Mark Finstad
Fabricators can build boards larger than their standard equipment, but added labor adds up.

Question: About a year ago, I had a flex circuit design that was about 16" long. We now need a flex circuit that is 25" long. We thought the cost would go up by about 25% due to the length increase, but instead we are getting quotes that are three to five times the cost of the previous design. Why is this?

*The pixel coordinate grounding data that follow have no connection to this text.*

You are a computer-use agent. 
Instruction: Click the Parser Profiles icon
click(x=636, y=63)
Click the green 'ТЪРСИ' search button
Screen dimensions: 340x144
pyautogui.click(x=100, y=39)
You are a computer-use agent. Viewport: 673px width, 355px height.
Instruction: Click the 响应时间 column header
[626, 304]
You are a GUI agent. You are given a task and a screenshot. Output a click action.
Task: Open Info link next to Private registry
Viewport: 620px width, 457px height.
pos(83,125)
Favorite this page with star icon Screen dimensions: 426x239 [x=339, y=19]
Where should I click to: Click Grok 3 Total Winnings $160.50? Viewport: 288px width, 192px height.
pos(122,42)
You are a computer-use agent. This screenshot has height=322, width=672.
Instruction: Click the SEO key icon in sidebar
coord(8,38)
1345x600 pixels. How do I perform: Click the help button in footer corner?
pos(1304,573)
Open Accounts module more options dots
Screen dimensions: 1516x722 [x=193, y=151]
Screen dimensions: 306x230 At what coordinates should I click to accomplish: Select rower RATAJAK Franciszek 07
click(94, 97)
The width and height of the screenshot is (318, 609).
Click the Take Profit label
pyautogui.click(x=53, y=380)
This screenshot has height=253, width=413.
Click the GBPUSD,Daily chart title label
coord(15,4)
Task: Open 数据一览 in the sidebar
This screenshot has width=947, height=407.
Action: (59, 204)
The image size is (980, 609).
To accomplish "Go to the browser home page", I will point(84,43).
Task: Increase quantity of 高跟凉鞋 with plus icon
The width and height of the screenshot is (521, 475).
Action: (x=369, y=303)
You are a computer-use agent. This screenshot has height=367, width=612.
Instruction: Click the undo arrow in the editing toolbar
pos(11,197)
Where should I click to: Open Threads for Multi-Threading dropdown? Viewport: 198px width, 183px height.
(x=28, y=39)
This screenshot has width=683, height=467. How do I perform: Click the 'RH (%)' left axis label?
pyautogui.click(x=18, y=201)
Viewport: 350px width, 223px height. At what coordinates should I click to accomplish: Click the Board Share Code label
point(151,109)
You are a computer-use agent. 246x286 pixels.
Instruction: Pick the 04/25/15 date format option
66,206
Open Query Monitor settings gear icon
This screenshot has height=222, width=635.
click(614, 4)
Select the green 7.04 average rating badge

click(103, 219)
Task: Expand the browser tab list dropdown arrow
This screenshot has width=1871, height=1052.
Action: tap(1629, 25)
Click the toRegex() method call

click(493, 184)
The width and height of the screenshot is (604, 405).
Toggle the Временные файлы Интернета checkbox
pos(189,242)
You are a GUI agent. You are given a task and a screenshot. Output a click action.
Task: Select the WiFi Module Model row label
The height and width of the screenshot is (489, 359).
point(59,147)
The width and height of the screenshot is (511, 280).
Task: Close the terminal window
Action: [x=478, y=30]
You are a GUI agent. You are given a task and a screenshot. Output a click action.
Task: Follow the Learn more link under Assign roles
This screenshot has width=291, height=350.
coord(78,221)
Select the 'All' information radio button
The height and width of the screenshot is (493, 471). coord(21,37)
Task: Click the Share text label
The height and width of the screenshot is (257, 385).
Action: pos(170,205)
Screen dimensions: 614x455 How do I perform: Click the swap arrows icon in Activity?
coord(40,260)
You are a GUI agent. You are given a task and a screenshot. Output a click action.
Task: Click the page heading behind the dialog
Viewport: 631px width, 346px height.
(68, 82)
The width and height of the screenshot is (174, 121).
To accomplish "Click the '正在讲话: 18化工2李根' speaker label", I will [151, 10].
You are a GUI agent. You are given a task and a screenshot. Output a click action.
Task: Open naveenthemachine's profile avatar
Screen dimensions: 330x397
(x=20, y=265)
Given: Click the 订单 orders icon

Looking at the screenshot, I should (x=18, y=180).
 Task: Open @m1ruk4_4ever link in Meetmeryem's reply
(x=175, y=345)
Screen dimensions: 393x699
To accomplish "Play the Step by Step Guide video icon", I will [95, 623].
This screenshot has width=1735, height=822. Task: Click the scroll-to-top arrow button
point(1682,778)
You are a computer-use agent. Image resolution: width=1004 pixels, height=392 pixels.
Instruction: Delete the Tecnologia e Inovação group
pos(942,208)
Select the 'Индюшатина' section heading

Answer: To understand the reason why the circuit cost has risen so much, you need to understand the manufacturing processes and equipment that are most affected when circuit size increases. Every manufacturer has its unique equipment set and processing techniques, so some fabricators may not struggle as much as others with longer flex circuits. (This is probably why you are seeing the large cost spread on quotes.) You will probably find that with most Asian manufacturers, the price jump will start in the 14" to 16" length. This is because the standard panel sizes used in Asia are quite a bit smaller than panel sizes used in the US. In the US, the big price jump usually starts around 22". I will go through the different operations that affected most by large circuit size.

Drilling. Most PCB CNC drill tables are set up for a maximum travel area of about 24" x 24" per drill head. (Most machines have multiple drill heads.) To drill very long circuits, the manufacturer turns the panel sideways so that it spans multiple drill head working areas. The panel is then drilled by multiple drill heads. This can be done, but it is far from standard.

Imaging. If your manufacturer is using Mylar artworks for printing, it needs to place the resist-coated panels, along with the aligned artworks, in a vacuum frame.
The vacuum frames on most printers have a working area similar to a CNC drill. To print longer circuits, the fabricator will usually need to build a custom vacuum frame and modify its existing printing equipment to accommodate the flex board.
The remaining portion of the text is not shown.